(Stored entries)

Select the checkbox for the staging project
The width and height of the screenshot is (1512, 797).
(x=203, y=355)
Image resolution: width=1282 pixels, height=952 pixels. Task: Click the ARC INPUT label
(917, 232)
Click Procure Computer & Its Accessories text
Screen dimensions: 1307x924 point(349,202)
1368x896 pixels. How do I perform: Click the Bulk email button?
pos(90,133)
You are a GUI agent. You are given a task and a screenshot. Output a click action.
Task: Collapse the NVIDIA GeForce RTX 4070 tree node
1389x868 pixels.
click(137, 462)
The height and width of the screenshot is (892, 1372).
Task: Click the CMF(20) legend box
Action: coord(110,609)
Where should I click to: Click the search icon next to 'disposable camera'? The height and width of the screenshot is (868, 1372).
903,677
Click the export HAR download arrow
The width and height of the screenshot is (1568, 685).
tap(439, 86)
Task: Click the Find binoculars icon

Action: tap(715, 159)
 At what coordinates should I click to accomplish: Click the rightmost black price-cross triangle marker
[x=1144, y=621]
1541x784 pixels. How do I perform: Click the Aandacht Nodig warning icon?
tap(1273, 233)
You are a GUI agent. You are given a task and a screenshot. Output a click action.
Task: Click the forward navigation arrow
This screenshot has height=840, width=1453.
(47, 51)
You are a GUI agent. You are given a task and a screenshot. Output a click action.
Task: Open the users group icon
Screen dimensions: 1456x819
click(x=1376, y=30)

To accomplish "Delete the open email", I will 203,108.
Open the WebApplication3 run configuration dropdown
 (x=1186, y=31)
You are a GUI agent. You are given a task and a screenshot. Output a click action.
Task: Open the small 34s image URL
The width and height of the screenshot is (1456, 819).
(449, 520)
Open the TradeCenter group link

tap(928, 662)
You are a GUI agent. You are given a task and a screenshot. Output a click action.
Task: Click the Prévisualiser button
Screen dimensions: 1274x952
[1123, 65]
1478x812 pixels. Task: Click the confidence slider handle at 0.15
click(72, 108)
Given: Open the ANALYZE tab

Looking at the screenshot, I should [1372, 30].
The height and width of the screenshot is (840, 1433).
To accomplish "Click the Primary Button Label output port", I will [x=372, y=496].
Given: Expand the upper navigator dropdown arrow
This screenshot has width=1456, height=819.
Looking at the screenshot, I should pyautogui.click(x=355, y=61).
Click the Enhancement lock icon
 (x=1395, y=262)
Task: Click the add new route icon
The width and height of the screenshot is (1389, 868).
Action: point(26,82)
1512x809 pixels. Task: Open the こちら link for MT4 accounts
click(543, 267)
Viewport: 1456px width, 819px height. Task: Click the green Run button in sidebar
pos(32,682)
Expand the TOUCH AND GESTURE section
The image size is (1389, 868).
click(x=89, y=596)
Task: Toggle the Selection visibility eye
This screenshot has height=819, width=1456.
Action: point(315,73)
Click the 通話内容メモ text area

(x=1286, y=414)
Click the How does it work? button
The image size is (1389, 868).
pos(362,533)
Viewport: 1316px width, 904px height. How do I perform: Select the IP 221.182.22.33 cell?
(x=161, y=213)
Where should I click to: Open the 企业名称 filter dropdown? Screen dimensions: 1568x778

_What is required_
Retype each line above, keeping every character.

_Response to the task_
Select the checkbox for the staging project
The width and height of the screenshot is (1512, 797).
(x=203, y=355)
Image resolution: width=1282 pixels, height=952 pixels. Task: Click the ARC INPUT label
(917, 232)
Click Procure Computer & Its Accessories text
Screen dimensions: 1307x924 point(349,202)
1368x896 pixels. How do I perform: Click the Bulk email button?
pos(90,133)
You are a GUI agent. You are given a task and a screenshot. Output a click action.
Task: Collapse the NVIDIA GeForce RTX 4070 tree node
1389x868 pixels.
click(137, 462)
The height and width of the screenshot is (892, 1372).
Task: Click the CMF(20) legend box
Action: coord(110,609)
Where should I click to: Click the search icon next to 'disposable camera'? The height and width of the screenshot is (868, 1372).
903,677
Click the export HAR download arrow
The width and height of the screenshot is (1568, 685).
tap(439, 86)
Task: Click the Find binoculars icon

Action: tap(715, 159)
 At what coordinates should I click to accomplish: Click the rightmost black price-cross triangle marker
[x=1144, y=621]
1541x784 pixels. How do I perform: Click the Aandacht Nodig warning icon?
tap(1273, 233)
You are a GUI agent. You are given a task and a screenshot. Output a click action.
Task: Click the forward navigation arrow
This screenshot has height=840, width=1453.
(47, 51)
You are a GUI agent. You are given a task and a screenshot. Output a click action.
Task: Open the users group icon
Screen dimensions: 1456x819
click(x=1376, y=30)

To accomplish "Delete the open email", I will 203,108.
Open the WebApplication3 run configuration dropdown
 (x=1186, y=31)
You are a GUI agent. You are given a task and a screenshot. Output a click action.
Task: Open the small 34s image URL
The width and height of the screenshot is (1456, 819).
(449, 520)
Open the TradeCenter group link

tap(928, 662)
You are a GUI agent. You are given a task and a screenshot. Output a click action.
Task: Click the Prévisualiser button
Screen dimensions: 1274x952
[1123, 65]
1478x812 pixels. Task: Click the confidence slider handle at 0.15
click(72, 108)
Given: Open the ANALYZE tab

Looking at the screenshot, I should [1372, 30].
The height and width of the screenshot is (840, 1433).
To accomplish "Click the Primary Button Label output port", I will [x=372, y=496].
Given: Expand the upper navigator dropdown arrow
This screenshot has width=1456, height=819.
Looking at the screenshot, I should pyautogui.click(x=355, y=61).
Click the Enhancement lock icon
 (x=1395, y=262)
Task: Click the add new route icon
The width and height of the screenshot is (1389, 868).
Action: point(26,82)
1512x809 pixels. Task: Open the こちら link for MT4 accounts
click(543, 267)
Viewport: 1456px width, 819px height. Task: Click the green Run button in sidebar
pos(32,682)
Expand the TOUCH AND GESTURE section
The image size is (1389, 868).
click(x=89, y=596)
Task: Toggle the Selection visibility eye
This screenshot has height=819, width=1456.
Action: point(315,73)
Click the 通話内容メモ text area

(x=1286, y=414)
Click the How does it work? button
The image size is (1389, 868).
pos(362,533)
Viewport: 1316px width, 904px height. How do I perform: Select the IP 221.182.22.33 cell?
(x=161, y=213)
Where should I click to: Open the 企业名称 filter dropdown? Screen dimensions: 1568x778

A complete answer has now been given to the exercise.